### Questions de lecture
a - Veuillez transcrire fidèlement le passage du texte qui commence à « 01:46 Et Jean » et se termine à « c'était Prosper Mérimée. ».
b - Répondez brièvement à ces questions d'après le texte :
(i) Quel est le titre du dernier livre de Jérôme Garcin ?
(ii) Quel syndrome le test génétique a-t-il révélé ?
(iii) Quel peintre a inventé la notion de l'art brut ?

### Texte à examiner
00:16 En fait l'écrivain quand on y réfléchit, il fouille les décombres du temps, il exhume un passé, il le protège d'ailleurs.
00:22 Et donc l'écrivain archéologue il est un peu le seul rempart contre l'oubli qui est quand même finalement une seconde mort.
00:28 Et bien c'est précisément ce que fait un auteur qu'on aime beaucoup ici qui s'appelle Jérôme Garcin,
00:33 avec son dernier livre qui est somptueux qui s'appelle "Mes fragiles".
00:37 Et il raconte dedans son frère handicapé qui est mort au moment du Covid et qui au fond n'aura pas survécu à la mort de leur mère.
00:46 Donc ça fait deux morts qui viennent s'ajouter à cette longue liste de stèles qui jalonnent l'histoire de Jérôme Garcin.
00:54 Au point d'ailleurs qu'un de ses amis médecins lui a un jour recommandé de faire un test génétique,
00:58 une archéologie des gènes en quelque sorte, parce qu'il trouvait qu'il y avait pas mal de dégâts dans sa famille
01:04 et voir s'il n'y avait pas une petite anomalie.
01:06 Donc Jérôme Garcin a fait ses tests et le verdict est tombé.
01:10 C'est ce qu'on appelle le syndrome de l'X fragile, d'où le titre "Mes fragiles".
01:15 Et d'où aussi ce frère qui s'appelait Laurent qui est hypermésique, asocial,
01:21 à la fois tout petit garçon et très grand sage, qui raffolait du combo chips camembert,
01:27 qui détestait les téléphones portables et les piqûres, mais par contre qui adorait peindre.
01:33 Or, et ça c'est intéressant, c'est qu'il ne signait jamais ses œuvres.
01:36 Et il se trouve que des années avant lui, un peintre qui s'appelle Jean Dubuffet
01:41 avait inventé la notion de l'art brut en travaillant avec des pensionnaires des hôpitaux psychiatriques.
01:46 Et Jean Dubuffet disait "L'art ne vient pas coucher dans les lits qu'on a fait pour lui,
01:51 il se sauve aussitôt qu'on prononce son nom, ce qu'il aime c'est l'inconnito".
01:56 Et ben voilà exactement ce que faisait Laurent, sans le savoir, de l'art brut
02:01 au moment où il refuse d'apposer son nom en bas de ses toiles.
02:05 Mais elles sont toujours là ses toiles. Elles sont là dans la vie de Jérôme Garcin,
02:09 à la fois reliques mais aussi traces de vie.
02:13 C'est pas un hasard si un des plus grands écrivains du 19ème siècle, c'était Prosper Mérimée.
02:17 Et il était aussi archéologue, il était aussi obsédé par la sauvegarde des vestiges.
02:23 Et on lui doit d'ailleurs toute la politique budgétaire de sauvegarde des monuments.

### Liste extraite
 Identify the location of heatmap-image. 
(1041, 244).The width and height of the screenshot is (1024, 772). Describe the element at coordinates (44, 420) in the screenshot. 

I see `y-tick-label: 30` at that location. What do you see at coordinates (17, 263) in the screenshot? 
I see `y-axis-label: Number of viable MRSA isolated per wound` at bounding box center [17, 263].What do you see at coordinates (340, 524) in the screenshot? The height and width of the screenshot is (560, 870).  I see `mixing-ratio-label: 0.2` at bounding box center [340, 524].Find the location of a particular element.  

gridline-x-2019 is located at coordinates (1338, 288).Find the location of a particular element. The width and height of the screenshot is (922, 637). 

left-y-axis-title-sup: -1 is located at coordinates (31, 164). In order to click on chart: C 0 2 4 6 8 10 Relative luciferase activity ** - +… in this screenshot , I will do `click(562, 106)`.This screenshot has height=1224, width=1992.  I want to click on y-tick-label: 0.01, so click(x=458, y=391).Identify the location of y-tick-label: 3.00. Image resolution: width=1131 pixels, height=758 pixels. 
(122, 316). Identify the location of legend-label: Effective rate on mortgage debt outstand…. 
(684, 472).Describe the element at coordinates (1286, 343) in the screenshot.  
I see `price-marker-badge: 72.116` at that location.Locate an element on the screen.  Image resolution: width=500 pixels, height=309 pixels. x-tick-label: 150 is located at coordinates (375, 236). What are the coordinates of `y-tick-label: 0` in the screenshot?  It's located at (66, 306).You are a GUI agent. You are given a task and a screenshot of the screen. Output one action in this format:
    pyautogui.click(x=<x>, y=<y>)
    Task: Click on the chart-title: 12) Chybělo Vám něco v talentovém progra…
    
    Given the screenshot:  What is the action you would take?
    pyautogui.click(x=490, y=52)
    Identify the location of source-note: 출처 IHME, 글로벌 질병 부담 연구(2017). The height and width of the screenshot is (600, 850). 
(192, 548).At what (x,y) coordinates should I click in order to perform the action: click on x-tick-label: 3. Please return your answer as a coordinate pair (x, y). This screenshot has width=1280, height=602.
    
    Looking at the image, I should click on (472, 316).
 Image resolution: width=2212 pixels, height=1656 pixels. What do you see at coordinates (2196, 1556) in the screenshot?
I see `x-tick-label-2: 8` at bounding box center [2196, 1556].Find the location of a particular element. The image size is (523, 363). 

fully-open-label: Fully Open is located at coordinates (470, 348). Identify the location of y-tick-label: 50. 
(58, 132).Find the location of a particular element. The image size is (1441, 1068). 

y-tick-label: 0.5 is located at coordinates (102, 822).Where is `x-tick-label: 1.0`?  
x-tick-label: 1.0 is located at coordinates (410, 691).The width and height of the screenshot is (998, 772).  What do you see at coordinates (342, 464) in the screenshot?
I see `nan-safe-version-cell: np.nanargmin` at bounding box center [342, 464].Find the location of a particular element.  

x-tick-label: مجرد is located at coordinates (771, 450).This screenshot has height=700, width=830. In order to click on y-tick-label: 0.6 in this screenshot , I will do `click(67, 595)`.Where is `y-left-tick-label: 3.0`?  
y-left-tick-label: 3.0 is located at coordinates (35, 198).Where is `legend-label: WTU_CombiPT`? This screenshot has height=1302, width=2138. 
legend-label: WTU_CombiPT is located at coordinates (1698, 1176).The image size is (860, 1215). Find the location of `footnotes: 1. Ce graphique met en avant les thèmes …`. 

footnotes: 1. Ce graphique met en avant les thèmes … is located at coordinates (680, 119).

### Résultats
a -
01:46 Et Jean Dubuffet disait "L'art ne vient pas coucher dans les lits qu'on a fait pour lui,
01:51 il se sauve aussitôt qu'on prononce son nom, ce qu'il aime c'est l'inconnito".
01:56 Et ben voilà exactement ce que faisait Laurent, sans le savoir, de l'art brut
02:01 au moment où il refuse d'apposer son nom en bas de ses toiles.
02:05 Mais elles sont toujours là ses toiles. Elles sont là dans la vie de Jérôme Garcin,
02:09 à la fois reliques mais aussi traces de vie.
02:13 C'est pas un hasard si un des plus grands écrivains du 19ème siècle, c'était Prosper Mérimée.

b -
(i) « Mes fragiles »
(ii) Le syndrome de l'X fragile
(iii) Jean Dubuffet